The unexpected overwhelm of the big city

Small in the big city tells the story of a special journey that a child makes through a big city. A journey that starts a bit sad and ominous, but gradually evokes more light and confidence. It is the first time that the award-winning Canadian illustrator Sydney Smith (1980) has provided both the text and the illustrations for a picture book, which immediately produces a beautiful result, where text and image go together perfectly. They tell this story about loneliness, missing, the capriciousness of the city and ultimately about trust in yourself and each other.

Silhouette

The child – as a reader we do not know whether it is a boy or a girl – travels alone by public transport. In four cartoon format pictures we see the silhouette sitting back against the edge of the frame. The child is in a tram. The world behind the window is shown in color, vaguely, but the subway clearly runs through a busy city with skyscrapers, busy intersections and traffic jams. Then the point of view changes and we look into the tram from the sidewalk.
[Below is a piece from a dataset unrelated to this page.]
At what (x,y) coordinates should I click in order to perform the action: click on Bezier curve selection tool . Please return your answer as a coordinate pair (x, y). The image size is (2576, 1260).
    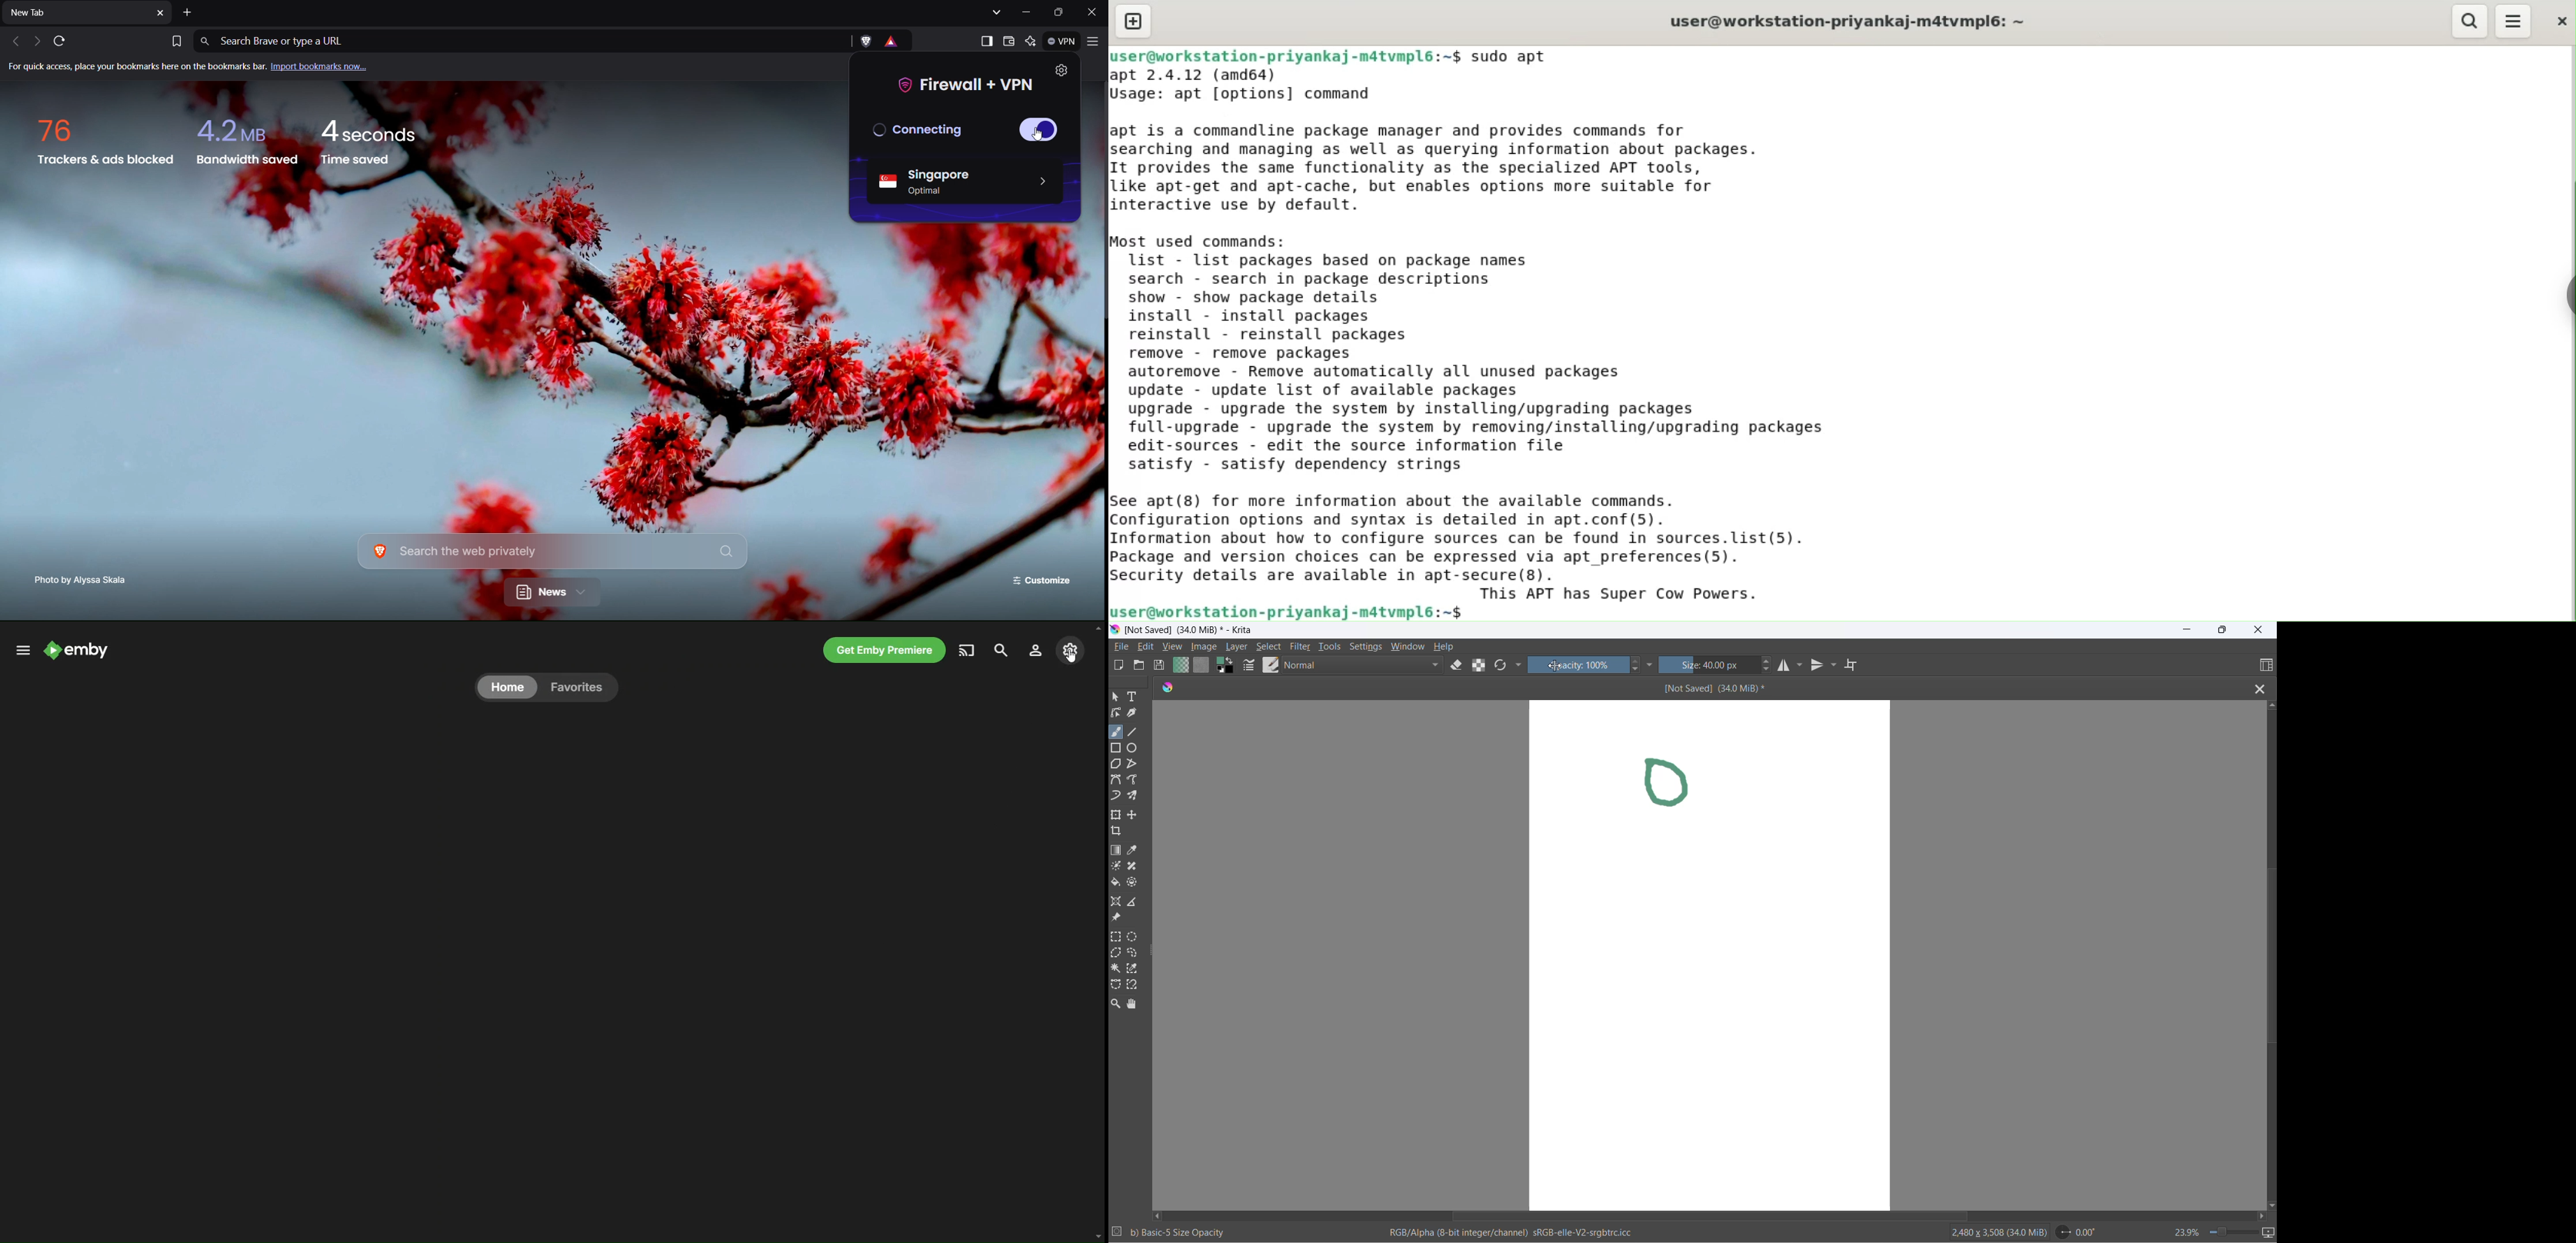
    Looking at the image, I should click on (1118, 986).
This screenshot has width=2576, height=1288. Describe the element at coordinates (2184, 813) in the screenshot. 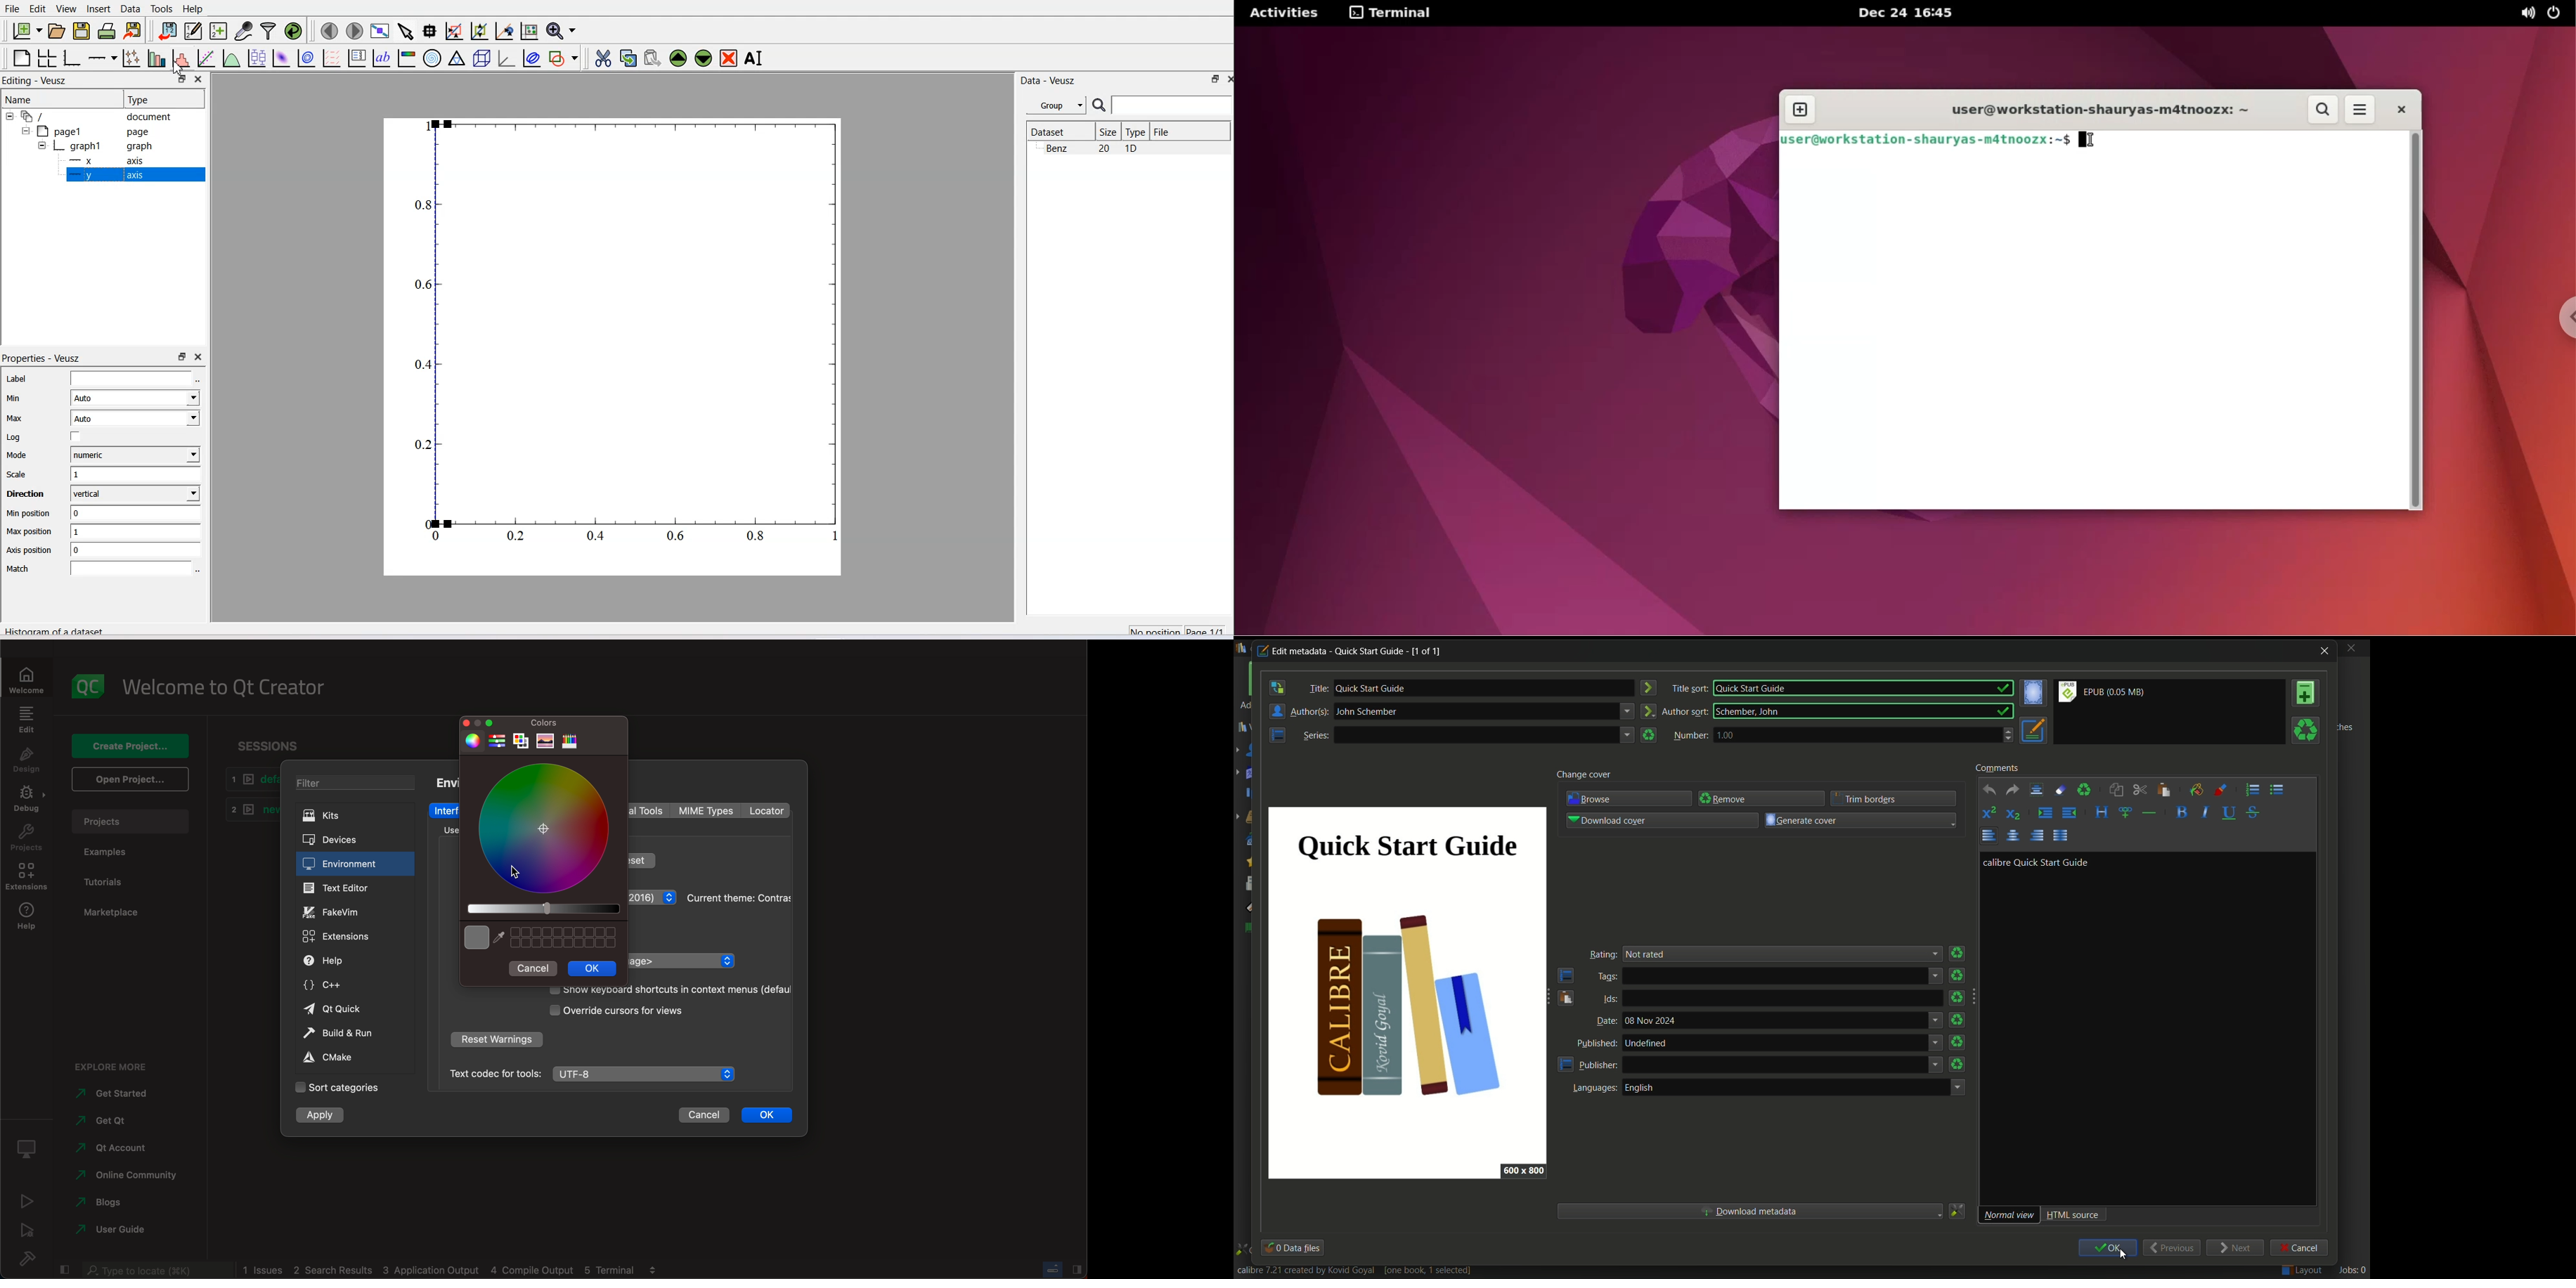

I see `bold` at that location.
We see the child wearing a winter hat next to the other passengers. We can see through two windows, through which we can see across the street. At the same time, we see the city’s flats looming in the reflection of the glass. It is an incomparably handsome depth illustration in wax crayons, watercolors and ink, which seems to have been set up off the cuff. A characteristic of Smith, because also in the picture book I talk like a river by Jordan Scott about a boy who stutters, it could be seen that Smith allows his prints to come about partly organically, but not without direction or research. There, for example, he had materials collide with each other to add extra force to the story about a stuttering boy.

Also read the review of I talk like a river, which Sydney Smith previously illustrated: Stuttering is talking like water moves

The illustrations of Small in the big city each time divide the space on the page view differently. It starts out as a fairly cartoon-like set-up of frames, but is gradually broken up with full-page prints and even an image that continues over two pages.

The sparse text never misses its target. The child guides us through the city. It has stepped off the tram and is now moving through the streets: ‘You sometimes find a shorter route through an alley. But I wouldn’t take this alley. It’s too dark.’ The city is overwhelming, but the child knows the way and is not panicked. It observes and concludes: ‘In this garden there are three large dogs chasing each other and biting at each other. I would avoid that place.’

Self-sustainability

At first it is not entirely clear what the child is doing and to whom it is addressing. Does it speak to us, or to itself? However, the text goes from grim to jovial. It has started to snow, the pages are getting whiter and whiter. “The fishmongers down the street are nice, they’ll probably give you a fish if you ask.” And: ‘I know you like listening to music. Someone who always plays the piano lives in the blue and white house down the street.’ The child knows the neighbourhood, the street.

Only just before the end do we see the child putting up a poster. A cat is missing. “If you want, you can just come back.” This is how the story works towards the finale. The child has now arrived home and crawled into his mother’s arms. ‘But I know you. You’ll be fine.’ These last sentences could just as well be about the lost cat as about the child who misses him. It’s a nice ending to this picture book about anonymity and self-reliance. Small in the big city is such a rare work in which everything falls into place: a sparse but impressive text, breathtaking images in a story with an original message in which you sense necessity.